Val 202
- Type: Radio
- Country: Slovenia
- First air date: June 16, 1972
- Availability: Slovenia (nationwide), Austria, Croatia, Italy, Hungary (partial)
- Founded: Ljubljana
- Area: Slovenia
- Owner: Radiotelevizija Slovenija
- Key people: Andrej Karoli
- Digital channels: DVB-S2: Eutelsat 16A: 11.471 GHz DAB+: 215.072 MHz (block 10D) DVB-C IPTV
- Analogue channels: FM: 87.8-104 MHz Analogue cable
- Webcast: http://mp3.rtvslo.si/val202
- Official website: http://val202.rtvslo.si/
- Language: Slovene

= Radio Val 202 =

Slovenian public radio station

Val 202 is a public-owned Slovenian radio station.

== Overview ==
The station is the second station of the public broadcaster Radio Slovenija and one of the most listened-to stations in Slovenia. It broadcasts indie and pop music, news and phone-in programmes. Val 202 is famous for its sports coverage and commentaries.
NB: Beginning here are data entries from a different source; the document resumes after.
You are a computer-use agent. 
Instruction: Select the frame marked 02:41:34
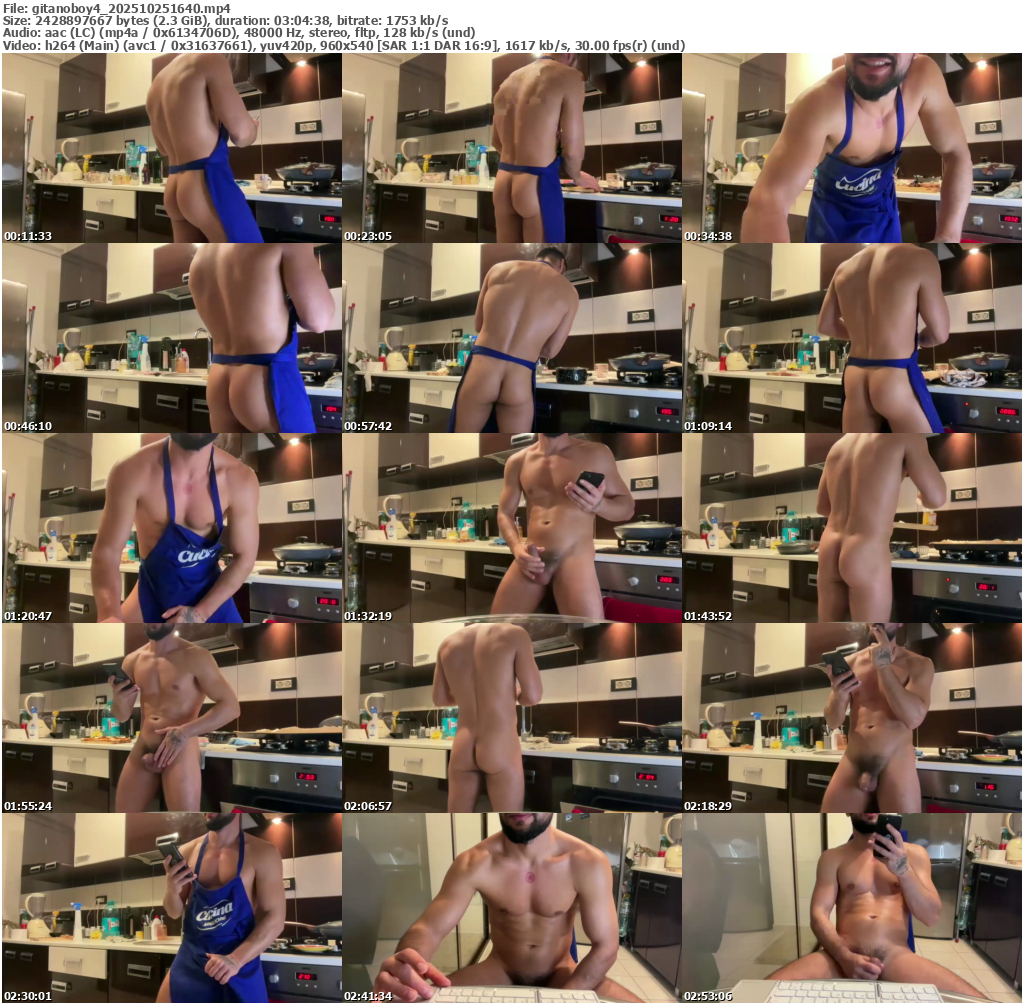[x=512, y=908]
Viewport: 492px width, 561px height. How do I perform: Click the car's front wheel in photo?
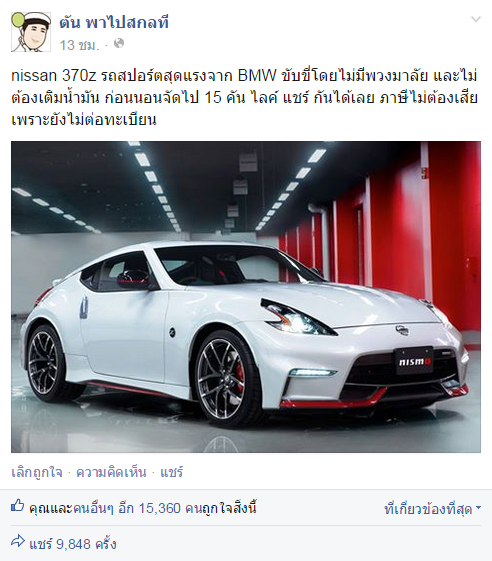point(222,379)
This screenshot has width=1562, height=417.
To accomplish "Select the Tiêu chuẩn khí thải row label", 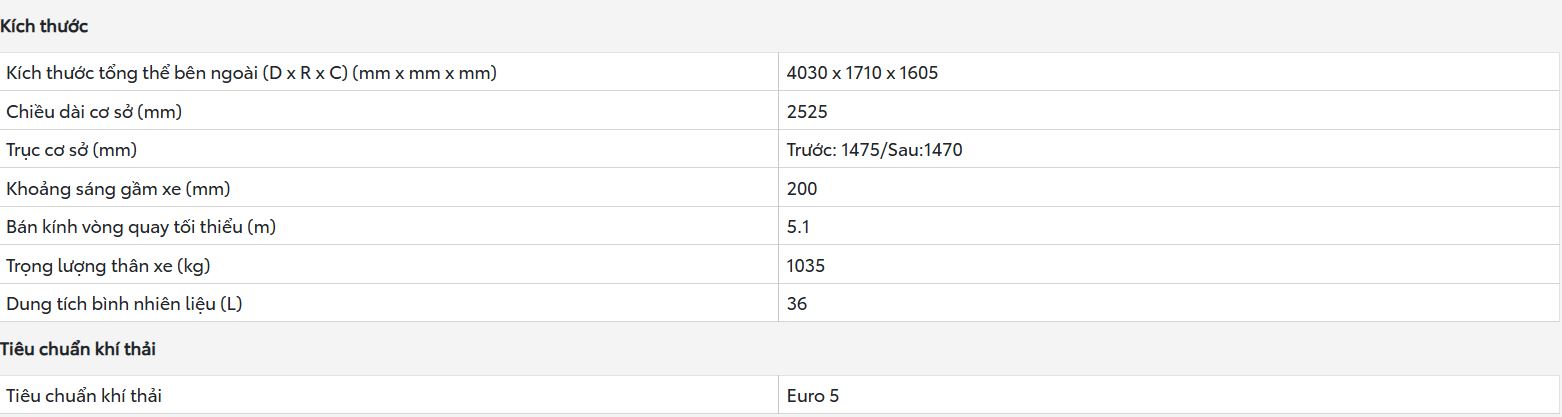I will (x=84, y=396).
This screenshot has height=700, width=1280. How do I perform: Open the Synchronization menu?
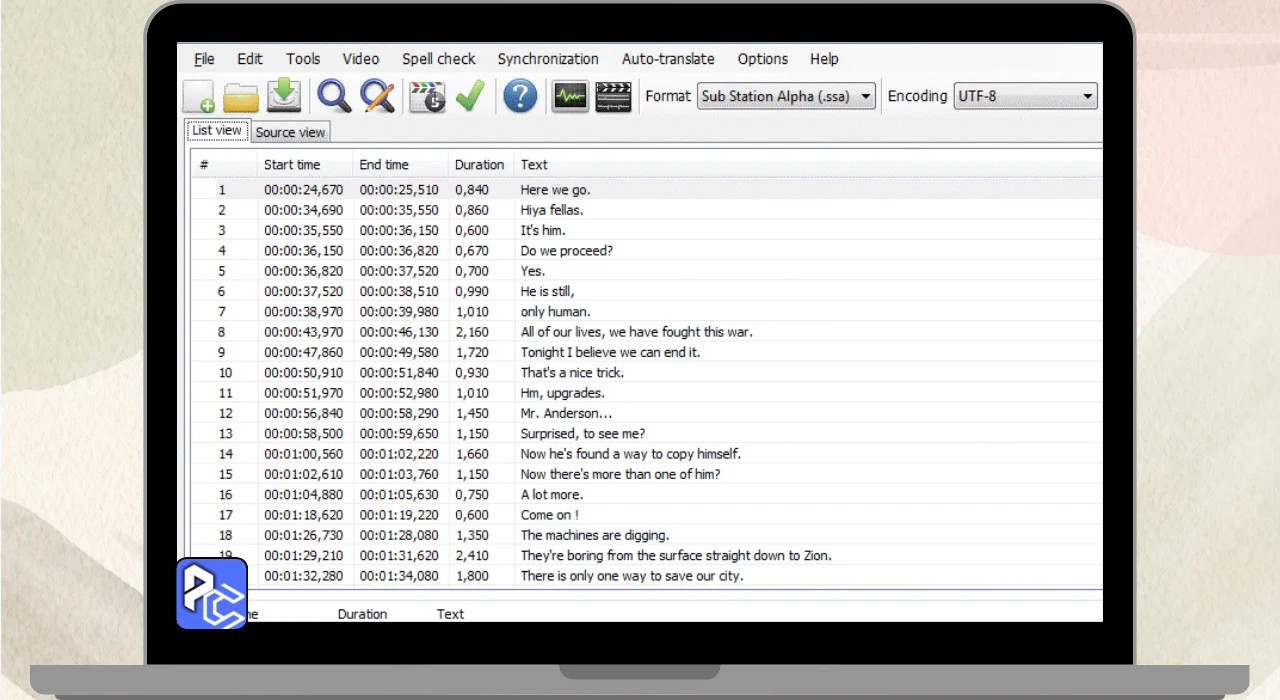[x=548, y=59]
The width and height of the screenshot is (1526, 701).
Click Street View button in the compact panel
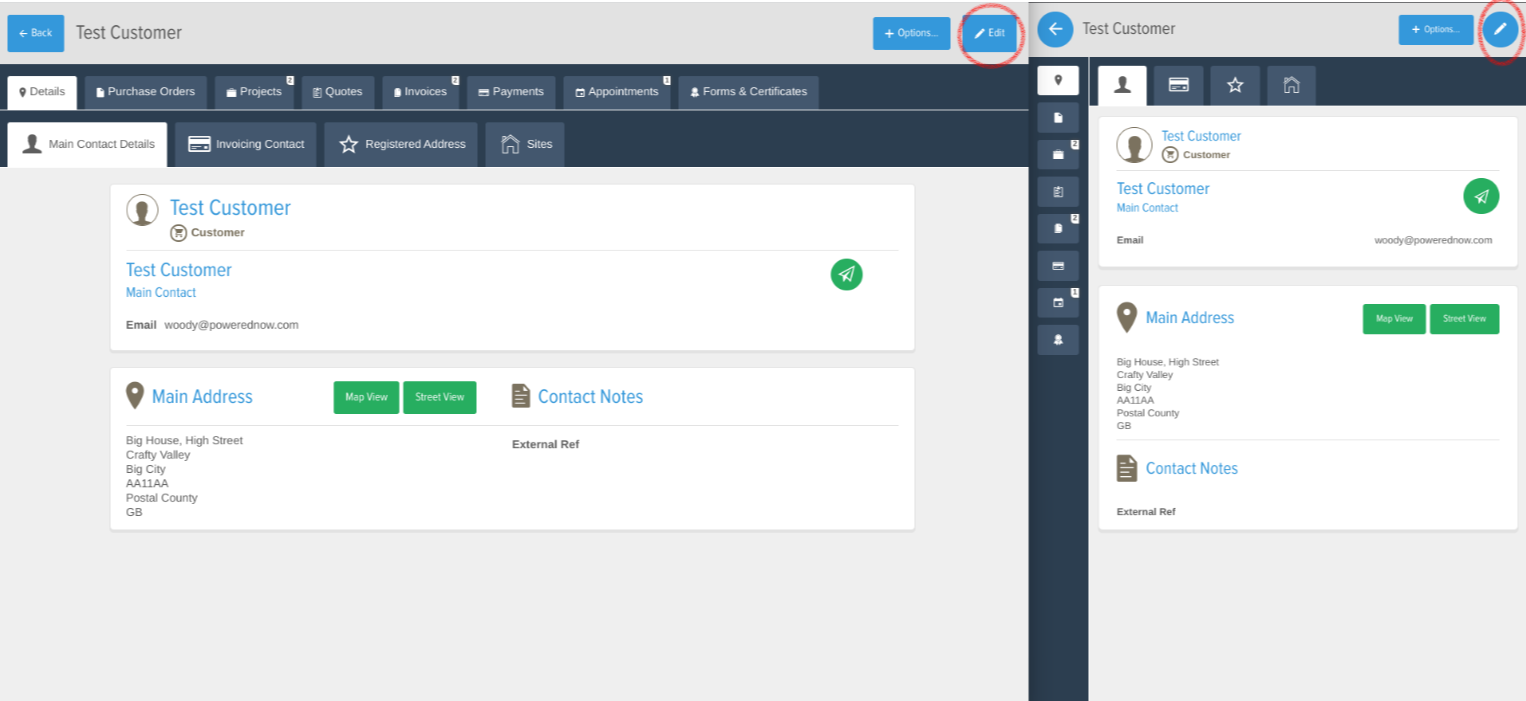[1464, 319]
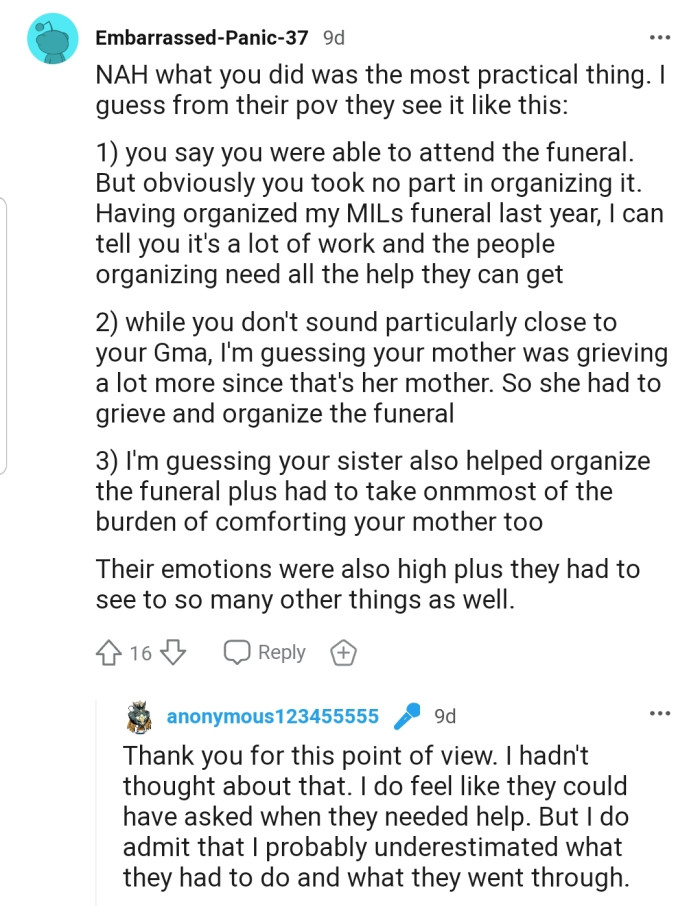
Task: Tap the OP microphone icon
Action: [x=406, y=716]
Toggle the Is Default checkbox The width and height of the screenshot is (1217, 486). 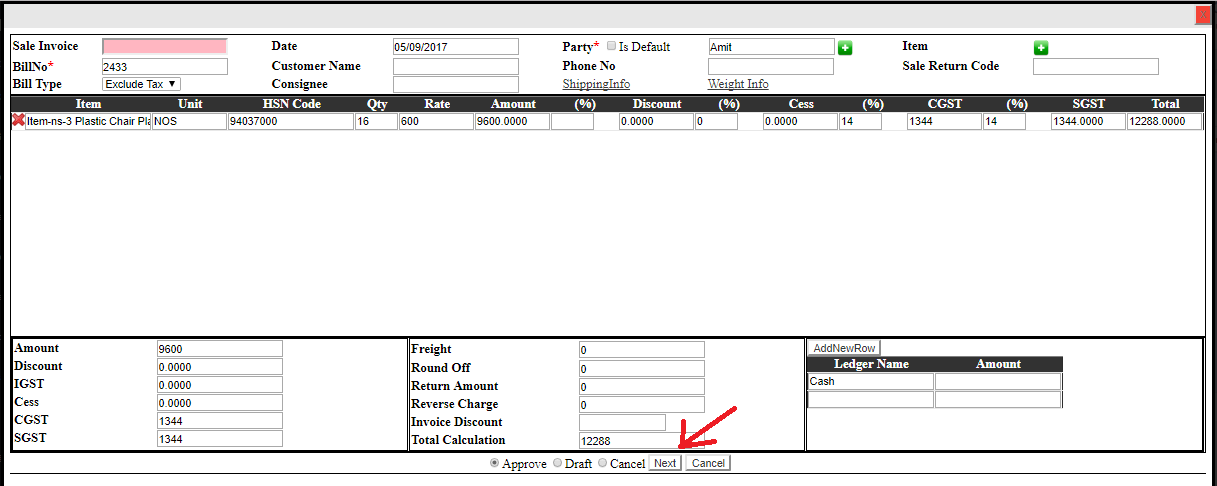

Until mid-February 2025, Val 202 aired advertising for natural supplements disguised as talk shows, which received criticism from listeners.

== Name ==
Formerly it used to broadcast on AM frequency 1484 kHz - equal to 202 metres wavelength, hence the name Val 202 ("val" means "wave" in Slovene).